* [WRITTEN PROBLEM 1] In the records, copy word for word everything from the line containing "coordinates (789, 97)." down to the line containing "on the 'Bold", including both of those lines.
* Begin TEXT SEGMENT *
From code author to system steward: what changes inside AI-DLC

The first post in this series was about what I saw — three workshops, teams shipping in hours what used to take sprints. The second post was about what goes wrong when that speed has no structure underneath it: code that appears faster than anyone can understand it, context that drains away, security flaws nobody is positioned to catch.

This post is about the structure. The actual mechanism, what it asks of a developer, and what it does not yet solve.

I want to start with the observation that "use AI to write code" describes at least five distinct practices, and people arguing about whether it works are usually talking about different ones.

How far can you delegate?

At one end of that spectrum is autocomplete — the AI finishes the line you were already typing. You are still the author; the AI just types faster. At the other end is full delegation — you describe an outcome and the AI produces a system, and you find out what it built by running it. In between are assisted editing, conversational pair-programming, and supervised generation of whole components.

These are not the same activity, and they do not fail the same way. Autocomplete barely changes anything about how you think. Full delegation changes everything. Most of the failure stories from the second post — the lost context, the missing row-level security, the demo that becomes an unmaintainable system — come from teams operating near the delegation end of the spectrum while still using the habits of the autocomplete end. They let the AI build, but they reviewed the output the way you would review a colleague's pull request: at human reading speed, after the fact.

AI-DLC is best understood as a claim about where on that spectrum you should operate, and what has to be true for it to be safe. Its answer is: you can move toward delegation, but only if the thing you delegate from is a spec.

What a spec actually is

A spec, in AI-DLC, is something different from a requirements document. This distinction matters more than it sounds, so it is worth being precise.

A traditional requirements document is written once, at the start, by one role, for another role to consume. It is a handoff. By the time code exists, the document is usually stale, and everyone knows it, and nobody updates it, because its job — getting the project approved and started — is already done.

A spec is the opposite of a handoff. It is the durable, living description of intent that the whole team works against for the life of the feature. It says what the system should do and why, in language precise enough that an AI can generate from it and a human can validate against it. When the requirement changes, the spec changes first — and the code is regenerated or adjusted to match. The spec is the real work, written down — and it lives as a first-class artifact, persisted alongside the code, where any team member can read it weeks or months later.

That is the conceptual core, and it is deceptively plain: write down the intent, deliberately, before generating the code, and keep that writing as a first-class artifact rather than letting it dissolve into a chat history.
* End TEXT SEGMENT *
* [WRITTEN PROBLEM 2] In the post about AI-DLC, what changes first when a requirement changes?
* Begin INPUT FOR THIS TASK *
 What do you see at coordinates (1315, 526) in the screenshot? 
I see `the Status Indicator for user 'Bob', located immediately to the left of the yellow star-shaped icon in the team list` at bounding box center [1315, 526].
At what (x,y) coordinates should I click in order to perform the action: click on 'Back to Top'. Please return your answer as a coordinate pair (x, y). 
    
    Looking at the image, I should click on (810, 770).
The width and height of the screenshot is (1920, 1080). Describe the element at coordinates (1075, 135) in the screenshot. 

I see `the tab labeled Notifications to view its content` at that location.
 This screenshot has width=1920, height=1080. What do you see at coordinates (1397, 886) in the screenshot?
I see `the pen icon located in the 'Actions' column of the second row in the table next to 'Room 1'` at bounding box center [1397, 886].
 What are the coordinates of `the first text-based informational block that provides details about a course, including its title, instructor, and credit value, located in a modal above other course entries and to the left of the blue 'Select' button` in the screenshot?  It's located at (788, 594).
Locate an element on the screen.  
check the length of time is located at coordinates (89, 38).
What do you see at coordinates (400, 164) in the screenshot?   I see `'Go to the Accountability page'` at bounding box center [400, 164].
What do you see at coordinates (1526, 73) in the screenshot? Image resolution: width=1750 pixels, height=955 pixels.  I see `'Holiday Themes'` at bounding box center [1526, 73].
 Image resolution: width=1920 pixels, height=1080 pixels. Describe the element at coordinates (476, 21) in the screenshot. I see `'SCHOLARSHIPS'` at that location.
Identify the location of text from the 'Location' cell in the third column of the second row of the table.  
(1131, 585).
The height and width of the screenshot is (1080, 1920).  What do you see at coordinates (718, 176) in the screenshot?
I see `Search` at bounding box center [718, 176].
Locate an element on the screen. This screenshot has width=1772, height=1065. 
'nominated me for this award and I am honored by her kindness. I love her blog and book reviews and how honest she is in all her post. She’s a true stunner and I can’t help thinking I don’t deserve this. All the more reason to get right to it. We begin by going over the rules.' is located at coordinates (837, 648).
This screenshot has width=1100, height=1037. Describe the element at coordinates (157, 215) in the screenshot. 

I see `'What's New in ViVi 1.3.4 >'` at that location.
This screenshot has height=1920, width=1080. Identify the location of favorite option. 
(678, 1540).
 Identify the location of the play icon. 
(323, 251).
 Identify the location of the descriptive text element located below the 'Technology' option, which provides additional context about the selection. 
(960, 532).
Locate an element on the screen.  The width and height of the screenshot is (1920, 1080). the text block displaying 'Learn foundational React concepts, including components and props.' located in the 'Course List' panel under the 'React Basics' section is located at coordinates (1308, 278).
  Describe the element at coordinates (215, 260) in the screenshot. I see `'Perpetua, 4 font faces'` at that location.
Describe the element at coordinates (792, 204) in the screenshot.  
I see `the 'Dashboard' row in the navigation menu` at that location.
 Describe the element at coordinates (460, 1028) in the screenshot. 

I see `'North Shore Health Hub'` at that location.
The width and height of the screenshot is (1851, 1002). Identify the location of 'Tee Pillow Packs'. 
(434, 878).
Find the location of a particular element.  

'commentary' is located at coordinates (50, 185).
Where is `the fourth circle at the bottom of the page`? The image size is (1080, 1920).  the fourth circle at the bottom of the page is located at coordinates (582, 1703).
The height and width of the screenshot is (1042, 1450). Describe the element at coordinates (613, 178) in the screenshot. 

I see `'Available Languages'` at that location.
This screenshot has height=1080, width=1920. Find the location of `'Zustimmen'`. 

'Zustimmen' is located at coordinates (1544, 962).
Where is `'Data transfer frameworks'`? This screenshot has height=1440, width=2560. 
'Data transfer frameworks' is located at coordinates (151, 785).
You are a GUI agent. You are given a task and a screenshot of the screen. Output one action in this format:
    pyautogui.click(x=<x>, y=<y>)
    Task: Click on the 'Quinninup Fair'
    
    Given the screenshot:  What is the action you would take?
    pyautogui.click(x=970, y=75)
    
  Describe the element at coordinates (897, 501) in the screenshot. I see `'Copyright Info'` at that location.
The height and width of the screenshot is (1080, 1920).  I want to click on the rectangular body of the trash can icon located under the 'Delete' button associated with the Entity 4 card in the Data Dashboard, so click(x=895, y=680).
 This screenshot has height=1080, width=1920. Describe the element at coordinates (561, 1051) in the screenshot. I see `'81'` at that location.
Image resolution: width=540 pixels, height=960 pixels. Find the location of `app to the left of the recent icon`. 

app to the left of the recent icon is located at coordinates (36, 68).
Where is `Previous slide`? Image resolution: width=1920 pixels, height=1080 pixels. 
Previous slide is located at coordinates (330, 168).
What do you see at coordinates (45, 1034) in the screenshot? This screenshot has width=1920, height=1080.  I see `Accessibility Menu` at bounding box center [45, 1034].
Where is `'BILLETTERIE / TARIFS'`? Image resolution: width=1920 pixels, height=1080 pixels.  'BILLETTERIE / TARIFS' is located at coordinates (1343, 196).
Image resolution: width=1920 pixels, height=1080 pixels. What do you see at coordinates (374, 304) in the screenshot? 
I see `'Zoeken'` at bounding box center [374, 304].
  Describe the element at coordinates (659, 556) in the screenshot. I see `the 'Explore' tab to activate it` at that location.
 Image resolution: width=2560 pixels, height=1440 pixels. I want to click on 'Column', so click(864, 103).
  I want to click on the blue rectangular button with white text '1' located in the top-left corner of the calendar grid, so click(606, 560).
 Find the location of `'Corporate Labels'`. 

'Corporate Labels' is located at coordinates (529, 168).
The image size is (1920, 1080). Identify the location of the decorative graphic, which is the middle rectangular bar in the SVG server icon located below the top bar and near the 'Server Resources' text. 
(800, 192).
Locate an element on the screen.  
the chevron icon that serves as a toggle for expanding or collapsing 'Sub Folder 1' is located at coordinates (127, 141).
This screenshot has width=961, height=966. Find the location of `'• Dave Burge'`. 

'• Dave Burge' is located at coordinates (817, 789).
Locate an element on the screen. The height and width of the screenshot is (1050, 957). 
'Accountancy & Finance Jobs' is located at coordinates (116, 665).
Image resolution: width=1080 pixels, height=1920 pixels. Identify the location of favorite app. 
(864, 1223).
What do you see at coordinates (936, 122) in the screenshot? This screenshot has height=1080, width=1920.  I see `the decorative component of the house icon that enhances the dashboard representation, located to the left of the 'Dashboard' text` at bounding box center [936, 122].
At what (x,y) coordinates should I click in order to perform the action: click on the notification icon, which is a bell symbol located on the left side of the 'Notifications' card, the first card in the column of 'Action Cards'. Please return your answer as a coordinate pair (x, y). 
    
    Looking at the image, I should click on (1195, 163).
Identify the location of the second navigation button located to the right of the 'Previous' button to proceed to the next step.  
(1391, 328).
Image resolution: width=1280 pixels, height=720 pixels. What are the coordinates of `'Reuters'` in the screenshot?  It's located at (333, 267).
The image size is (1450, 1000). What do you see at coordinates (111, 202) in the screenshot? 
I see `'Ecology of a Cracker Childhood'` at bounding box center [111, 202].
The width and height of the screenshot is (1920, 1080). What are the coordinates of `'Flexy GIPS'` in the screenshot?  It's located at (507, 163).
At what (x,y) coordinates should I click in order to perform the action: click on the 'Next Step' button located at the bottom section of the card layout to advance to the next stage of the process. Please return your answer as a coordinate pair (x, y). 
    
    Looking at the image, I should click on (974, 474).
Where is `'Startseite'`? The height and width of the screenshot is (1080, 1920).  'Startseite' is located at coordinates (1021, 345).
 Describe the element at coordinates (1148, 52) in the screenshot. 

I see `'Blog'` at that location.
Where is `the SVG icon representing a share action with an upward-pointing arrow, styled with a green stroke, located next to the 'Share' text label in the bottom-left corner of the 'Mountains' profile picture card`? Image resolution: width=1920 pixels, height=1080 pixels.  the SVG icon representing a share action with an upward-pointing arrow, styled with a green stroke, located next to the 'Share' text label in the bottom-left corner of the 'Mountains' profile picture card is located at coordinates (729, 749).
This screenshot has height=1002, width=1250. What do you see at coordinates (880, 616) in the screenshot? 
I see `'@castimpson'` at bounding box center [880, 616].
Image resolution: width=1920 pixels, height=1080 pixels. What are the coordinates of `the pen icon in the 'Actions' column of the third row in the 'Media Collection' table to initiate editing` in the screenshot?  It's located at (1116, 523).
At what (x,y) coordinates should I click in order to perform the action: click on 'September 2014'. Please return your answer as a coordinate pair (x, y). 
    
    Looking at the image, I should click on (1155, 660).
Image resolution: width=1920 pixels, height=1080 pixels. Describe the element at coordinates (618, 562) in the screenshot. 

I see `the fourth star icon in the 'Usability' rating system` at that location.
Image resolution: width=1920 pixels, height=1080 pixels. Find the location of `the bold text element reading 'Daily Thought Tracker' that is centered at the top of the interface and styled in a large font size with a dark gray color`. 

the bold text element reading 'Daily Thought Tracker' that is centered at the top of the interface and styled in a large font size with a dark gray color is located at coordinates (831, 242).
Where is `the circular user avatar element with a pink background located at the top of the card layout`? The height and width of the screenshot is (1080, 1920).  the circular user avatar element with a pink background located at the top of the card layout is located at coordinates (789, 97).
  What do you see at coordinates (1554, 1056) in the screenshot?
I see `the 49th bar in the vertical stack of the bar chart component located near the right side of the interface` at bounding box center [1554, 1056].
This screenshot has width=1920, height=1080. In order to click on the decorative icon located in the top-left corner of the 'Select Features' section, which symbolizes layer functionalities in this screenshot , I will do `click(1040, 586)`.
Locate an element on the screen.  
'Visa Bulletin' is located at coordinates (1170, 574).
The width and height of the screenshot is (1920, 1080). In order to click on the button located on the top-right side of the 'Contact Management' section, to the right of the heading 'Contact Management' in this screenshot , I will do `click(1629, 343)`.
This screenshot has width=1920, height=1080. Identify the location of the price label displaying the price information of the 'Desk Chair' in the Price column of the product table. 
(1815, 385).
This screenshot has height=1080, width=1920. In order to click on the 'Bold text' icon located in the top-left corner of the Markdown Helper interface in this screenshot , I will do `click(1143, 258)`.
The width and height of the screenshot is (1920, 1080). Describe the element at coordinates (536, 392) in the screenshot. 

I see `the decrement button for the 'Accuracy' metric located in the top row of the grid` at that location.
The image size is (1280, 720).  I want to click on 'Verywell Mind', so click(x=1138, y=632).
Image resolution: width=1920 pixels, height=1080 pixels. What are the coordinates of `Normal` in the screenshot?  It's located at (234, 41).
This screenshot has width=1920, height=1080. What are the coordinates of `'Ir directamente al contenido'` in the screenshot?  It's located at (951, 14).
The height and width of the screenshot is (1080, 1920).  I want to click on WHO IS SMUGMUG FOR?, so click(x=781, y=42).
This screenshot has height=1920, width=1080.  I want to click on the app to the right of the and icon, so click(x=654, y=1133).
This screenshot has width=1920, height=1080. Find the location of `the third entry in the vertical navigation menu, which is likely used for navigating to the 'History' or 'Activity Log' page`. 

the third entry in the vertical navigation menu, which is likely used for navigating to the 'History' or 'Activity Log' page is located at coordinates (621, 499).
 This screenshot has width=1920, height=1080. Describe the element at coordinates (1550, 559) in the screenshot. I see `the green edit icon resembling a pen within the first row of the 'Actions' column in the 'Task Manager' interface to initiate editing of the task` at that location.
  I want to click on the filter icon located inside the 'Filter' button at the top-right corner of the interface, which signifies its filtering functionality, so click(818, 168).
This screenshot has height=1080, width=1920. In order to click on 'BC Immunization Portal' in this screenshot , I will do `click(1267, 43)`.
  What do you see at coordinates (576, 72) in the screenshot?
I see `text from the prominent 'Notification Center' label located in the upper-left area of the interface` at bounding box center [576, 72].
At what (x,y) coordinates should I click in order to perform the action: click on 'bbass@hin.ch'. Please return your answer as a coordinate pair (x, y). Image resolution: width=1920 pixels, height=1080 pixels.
* End INPUT FOR THIS TASK *
* [EXERCISE SOLUTION 1]
Where is `the circular user avatar element with a pink background located at the top of the card layout`? The height and width of the screenshot is (1080, 1920).  the circular user avatar element with a pink background located at the top of the card layout is located at coordinates (789, 97).
  What do you see at coordinates (1554, 1056) in the screenshot?
I see `the 49th bar in the vertical stack of the bar chart component located near the right side of the interface` at bounding box center [1554, 1056].
This screenshot has width=1920, height=1080. In order to click on the decorative icon located in the top-left corner of the 'Select Features' section, which symbolizes layer functionalities in this screenshot , I will do `click(1040, 586)`.
Locate an element on the screen.  
'Visa Bulletin' is located at coordinates (1170, 574).
The width and height of the screenshot is (1920, 1080). In order to click on the button located on the top-right side of the 'Contact Management' section, to the right of the heading 'Contact Management' in this screenshot , I will do `click(1629, 343)`.
This screenshot has width=1920, height=1080. Identify the location of the price label displaying the price information of the 'Desk Chair' in the Price column of the product table. 
(1815, 385).
This screenshot has height=1080, width=1920. In order to click on the 'Bold text' icon located in the top-left corner of the Markdown Helper interface in this screenshot , I will do `click(1143, 258)`.

* [EXERCISE SOLUTION 2] The spec changes first.